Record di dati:
· · · ·
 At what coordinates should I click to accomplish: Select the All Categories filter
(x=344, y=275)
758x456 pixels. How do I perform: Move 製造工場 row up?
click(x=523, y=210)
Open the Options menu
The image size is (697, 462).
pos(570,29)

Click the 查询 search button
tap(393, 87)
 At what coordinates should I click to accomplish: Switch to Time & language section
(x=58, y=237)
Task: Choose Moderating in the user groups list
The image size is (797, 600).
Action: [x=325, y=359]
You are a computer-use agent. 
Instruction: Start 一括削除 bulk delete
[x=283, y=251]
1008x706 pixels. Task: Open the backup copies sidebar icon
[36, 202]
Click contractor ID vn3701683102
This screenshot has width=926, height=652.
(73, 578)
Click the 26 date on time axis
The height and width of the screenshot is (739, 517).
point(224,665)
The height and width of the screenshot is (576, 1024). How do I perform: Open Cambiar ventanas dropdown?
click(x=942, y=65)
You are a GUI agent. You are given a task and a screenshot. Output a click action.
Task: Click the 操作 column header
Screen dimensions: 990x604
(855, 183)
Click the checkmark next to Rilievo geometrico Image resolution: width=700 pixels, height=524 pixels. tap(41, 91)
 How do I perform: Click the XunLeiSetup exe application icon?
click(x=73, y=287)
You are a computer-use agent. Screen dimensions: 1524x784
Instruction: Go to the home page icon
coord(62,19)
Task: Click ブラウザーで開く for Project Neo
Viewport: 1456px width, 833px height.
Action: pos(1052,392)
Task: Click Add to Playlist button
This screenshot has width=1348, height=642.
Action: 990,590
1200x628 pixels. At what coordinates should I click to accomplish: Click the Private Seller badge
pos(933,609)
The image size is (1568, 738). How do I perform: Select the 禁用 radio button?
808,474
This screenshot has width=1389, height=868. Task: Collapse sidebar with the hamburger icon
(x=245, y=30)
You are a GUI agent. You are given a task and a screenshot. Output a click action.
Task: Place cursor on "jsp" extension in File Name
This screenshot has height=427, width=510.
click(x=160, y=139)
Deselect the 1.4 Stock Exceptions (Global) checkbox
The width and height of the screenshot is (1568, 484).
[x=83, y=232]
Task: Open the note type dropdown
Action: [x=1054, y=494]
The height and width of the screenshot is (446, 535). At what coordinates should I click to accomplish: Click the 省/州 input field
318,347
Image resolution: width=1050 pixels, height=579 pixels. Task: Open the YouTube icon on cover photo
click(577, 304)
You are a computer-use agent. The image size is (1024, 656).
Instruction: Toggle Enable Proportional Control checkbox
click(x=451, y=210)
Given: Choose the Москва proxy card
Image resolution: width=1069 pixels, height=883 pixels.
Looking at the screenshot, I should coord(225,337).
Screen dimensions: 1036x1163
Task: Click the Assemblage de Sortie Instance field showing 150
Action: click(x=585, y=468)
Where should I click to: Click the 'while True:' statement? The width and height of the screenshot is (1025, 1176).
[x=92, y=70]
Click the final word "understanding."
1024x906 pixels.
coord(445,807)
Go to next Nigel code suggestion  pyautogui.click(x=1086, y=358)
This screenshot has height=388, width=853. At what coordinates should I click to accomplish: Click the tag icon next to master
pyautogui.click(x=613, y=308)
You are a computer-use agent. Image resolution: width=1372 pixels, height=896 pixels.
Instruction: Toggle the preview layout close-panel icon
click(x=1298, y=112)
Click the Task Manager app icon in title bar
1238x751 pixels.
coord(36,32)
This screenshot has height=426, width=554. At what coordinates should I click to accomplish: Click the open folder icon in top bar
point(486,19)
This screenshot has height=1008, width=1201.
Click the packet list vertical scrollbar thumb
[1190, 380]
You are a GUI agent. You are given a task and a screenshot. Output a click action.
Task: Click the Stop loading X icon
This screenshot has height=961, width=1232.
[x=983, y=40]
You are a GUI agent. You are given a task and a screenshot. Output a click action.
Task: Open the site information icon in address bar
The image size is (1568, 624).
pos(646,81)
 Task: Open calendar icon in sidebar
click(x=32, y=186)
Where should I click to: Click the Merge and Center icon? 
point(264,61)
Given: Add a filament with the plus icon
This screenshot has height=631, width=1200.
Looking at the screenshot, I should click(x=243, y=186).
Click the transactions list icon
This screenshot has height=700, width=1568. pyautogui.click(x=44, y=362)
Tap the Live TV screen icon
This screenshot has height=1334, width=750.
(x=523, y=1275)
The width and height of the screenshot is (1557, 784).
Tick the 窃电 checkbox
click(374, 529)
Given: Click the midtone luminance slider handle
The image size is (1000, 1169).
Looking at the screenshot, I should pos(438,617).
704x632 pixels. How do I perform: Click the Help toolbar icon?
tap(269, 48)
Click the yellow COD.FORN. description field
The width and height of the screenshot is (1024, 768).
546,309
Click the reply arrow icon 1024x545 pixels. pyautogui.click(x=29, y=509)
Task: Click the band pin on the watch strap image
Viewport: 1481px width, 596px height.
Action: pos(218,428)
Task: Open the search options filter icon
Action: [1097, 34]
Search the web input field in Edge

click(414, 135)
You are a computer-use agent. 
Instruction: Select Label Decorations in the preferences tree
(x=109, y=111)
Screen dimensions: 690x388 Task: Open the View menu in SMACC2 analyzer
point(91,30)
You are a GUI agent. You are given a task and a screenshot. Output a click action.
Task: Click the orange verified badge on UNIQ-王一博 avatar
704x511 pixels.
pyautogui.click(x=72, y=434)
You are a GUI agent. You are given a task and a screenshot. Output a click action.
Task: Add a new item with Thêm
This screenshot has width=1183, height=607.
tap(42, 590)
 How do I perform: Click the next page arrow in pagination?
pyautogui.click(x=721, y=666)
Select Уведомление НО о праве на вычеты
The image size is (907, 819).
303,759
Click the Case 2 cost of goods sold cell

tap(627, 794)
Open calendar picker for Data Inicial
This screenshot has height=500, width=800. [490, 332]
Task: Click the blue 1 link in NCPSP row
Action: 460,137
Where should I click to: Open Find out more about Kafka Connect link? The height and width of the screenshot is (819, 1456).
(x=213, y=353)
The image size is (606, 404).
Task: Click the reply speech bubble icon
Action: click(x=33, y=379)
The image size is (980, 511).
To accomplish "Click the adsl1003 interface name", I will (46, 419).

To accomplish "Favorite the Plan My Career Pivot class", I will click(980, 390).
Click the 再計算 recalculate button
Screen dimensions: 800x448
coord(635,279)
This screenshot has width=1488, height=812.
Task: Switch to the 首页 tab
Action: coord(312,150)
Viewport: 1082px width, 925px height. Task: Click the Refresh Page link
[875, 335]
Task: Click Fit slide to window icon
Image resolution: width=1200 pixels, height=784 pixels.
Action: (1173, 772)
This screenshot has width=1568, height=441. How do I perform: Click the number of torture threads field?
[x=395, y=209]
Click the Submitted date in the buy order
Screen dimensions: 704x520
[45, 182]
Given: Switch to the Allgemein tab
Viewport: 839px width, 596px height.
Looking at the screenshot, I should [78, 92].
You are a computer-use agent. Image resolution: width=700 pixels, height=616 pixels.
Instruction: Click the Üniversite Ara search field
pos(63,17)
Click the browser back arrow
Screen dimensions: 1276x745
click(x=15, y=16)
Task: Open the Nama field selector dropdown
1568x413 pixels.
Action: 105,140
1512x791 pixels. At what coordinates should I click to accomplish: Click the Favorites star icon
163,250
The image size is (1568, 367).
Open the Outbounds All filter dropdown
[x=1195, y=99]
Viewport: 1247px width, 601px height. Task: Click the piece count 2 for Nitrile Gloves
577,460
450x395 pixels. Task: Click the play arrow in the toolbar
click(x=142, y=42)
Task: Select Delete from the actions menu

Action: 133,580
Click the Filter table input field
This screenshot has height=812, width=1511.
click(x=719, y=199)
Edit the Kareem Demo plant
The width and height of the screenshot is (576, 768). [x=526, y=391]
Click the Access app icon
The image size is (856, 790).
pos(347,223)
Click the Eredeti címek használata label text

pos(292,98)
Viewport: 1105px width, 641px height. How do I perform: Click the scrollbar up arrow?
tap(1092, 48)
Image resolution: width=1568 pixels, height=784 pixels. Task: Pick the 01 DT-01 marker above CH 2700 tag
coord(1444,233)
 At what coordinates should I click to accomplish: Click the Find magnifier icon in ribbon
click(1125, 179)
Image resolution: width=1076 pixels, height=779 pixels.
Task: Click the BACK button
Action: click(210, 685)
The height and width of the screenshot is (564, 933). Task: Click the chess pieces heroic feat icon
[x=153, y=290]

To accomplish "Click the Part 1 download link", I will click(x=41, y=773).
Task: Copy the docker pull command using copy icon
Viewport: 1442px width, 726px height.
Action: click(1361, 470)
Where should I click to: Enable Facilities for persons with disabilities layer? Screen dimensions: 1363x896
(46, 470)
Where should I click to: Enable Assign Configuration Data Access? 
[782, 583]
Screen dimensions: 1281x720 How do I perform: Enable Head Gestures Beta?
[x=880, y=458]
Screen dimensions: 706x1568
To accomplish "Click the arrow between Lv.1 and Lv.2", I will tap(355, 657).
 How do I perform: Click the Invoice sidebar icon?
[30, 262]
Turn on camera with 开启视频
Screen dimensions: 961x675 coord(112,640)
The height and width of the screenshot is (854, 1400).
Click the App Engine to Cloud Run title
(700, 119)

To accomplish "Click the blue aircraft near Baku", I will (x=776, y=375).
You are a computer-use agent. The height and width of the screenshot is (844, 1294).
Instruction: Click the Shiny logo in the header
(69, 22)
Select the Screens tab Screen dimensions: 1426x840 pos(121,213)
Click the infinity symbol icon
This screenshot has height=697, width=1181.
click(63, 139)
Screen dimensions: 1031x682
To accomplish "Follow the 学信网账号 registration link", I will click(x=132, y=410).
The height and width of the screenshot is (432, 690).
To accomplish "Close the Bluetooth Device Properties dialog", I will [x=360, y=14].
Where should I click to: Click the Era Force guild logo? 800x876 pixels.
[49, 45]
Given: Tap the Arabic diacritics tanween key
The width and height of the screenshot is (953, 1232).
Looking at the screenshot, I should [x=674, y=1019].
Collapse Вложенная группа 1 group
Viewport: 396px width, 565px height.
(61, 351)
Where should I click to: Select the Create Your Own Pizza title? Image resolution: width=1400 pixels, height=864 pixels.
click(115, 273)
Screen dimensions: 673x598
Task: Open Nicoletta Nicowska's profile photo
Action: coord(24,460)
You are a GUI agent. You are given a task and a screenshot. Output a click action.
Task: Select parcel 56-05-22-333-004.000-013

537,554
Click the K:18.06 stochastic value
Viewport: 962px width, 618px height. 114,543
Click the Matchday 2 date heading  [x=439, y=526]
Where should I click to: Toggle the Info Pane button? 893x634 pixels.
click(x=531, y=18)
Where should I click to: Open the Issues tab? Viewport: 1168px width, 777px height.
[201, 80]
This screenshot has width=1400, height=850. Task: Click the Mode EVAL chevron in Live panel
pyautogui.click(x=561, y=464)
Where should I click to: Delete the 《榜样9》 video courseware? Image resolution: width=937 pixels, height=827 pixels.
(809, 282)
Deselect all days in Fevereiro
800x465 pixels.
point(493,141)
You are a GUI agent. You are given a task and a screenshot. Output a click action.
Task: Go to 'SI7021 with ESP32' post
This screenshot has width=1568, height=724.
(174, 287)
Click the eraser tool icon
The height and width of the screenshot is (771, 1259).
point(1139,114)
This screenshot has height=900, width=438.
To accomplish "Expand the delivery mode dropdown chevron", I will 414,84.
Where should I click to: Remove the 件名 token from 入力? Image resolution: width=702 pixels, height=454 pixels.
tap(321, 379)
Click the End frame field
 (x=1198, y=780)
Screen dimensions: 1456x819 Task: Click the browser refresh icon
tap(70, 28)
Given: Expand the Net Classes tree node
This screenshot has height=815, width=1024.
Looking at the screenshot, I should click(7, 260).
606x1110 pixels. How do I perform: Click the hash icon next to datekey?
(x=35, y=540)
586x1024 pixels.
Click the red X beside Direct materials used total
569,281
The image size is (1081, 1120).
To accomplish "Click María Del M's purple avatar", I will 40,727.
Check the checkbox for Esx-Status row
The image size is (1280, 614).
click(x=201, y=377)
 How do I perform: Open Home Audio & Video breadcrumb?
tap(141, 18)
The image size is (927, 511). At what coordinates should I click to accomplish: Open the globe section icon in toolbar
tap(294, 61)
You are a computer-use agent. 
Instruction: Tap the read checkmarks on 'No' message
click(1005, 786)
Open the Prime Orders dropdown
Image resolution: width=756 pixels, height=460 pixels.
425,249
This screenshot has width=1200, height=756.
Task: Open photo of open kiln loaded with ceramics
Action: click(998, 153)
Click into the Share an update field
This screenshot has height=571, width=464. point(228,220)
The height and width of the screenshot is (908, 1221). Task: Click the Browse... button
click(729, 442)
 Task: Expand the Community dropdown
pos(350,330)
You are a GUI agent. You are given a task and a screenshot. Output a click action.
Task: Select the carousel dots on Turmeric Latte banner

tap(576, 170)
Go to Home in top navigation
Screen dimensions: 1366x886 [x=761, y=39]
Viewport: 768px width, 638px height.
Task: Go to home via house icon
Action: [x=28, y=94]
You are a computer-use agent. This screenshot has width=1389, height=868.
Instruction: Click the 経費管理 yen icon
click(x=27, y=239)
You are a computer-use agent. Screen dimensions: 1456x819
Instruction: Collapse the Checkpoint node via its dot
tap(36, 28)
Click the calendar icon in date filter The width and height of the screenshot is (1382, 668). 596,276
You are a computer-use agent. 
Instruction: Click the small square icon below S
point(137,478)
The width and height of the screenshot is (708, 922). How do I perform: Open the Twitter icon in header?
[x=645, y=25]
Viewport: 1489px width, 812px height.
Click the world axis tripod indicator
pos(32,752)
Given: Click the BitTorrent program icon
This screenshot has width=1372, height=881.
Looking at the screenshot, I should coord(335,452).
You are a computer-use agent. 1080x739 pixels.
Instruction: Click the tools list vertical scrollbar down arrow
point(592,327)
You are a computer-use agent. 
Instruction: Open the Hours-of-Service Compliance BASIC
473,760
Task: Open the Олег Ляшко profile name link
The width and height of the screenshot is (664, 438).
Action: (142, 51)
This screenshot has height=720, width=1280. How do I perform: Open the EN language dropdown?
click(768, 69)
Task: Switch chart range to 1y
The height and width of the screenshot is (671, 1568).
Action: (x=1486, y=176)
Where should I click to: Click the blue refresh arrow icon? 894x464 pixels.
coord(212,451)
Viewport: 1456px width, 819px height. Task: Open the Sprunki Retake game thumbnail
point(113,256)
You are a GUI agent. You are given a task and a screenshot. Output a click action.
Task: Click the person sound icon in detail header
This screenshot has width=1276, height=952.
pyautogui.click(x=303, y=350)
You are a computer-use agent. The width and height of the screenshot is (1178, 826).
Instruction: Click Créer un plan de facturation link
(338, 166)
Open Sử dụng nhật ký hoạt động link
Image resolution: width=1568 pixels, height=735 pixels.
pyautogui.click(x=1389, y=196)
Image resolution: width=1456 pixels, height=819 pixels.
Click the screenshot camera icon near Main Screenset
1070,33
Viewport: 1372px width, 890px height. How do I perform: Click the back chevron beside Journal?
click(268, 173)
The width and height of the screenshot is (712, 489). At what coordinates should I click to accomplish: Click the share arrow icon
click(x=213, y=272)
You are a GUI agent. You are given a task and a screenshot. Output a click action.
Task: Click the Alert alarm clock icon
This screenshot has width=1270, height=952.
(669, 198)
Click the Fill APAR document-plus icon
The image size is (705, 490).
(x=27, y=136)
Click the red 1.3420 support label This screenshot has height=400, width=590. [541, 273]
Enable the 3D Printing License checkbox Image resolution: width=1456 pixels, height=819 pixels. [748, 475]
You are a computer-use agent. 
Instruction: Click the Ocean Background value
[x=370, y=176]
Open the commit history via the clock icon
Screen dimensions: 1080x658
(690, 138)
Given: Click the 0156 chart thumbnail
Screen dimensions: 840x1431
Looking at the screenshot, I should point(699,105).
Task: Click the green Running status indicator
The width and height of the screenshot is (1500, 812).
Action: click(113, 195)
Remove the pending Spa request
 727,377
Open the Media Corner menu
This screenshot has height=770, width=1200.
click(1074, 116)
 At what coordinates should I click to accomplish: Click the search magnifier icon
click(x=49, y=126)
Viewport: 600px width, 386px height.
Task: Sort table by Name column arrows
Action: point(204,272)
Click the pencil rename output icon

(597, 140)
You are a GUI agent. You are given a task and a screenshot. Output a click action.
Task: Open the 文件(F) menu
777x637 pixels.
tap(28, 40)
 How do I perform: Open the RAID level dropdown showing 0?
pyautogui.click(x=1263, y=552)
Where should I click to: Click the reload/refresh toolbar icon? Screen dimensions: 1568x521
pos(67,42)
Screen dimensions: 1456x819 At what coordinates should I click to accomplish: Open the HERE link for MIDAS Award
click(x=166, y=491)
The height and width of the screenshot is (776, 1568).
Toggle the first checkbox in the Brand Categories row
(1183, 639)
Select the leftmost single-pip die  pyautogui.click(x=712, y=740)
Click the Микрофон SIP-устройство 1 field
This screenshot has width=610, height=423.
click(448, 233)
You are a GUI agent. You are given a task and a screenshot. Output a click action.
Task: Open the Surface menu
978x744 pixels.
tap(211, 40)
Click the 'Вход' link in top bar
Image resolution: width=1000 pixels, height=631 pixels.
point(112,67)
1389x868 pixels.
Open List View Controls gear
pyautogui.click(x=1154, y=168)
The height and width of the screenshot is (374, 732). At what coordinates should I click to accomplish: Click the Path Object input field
· · · ·
Cosa chiede
Riporta tutte le righe dell'elenco qui sopra in cui compare la stringa "from".

Risposta completa
Task: Select Delete from the actions menu
Where should I click to: Remove the 件名 token from 入力? Image resolution: width=702 pixels, height=454 pixels.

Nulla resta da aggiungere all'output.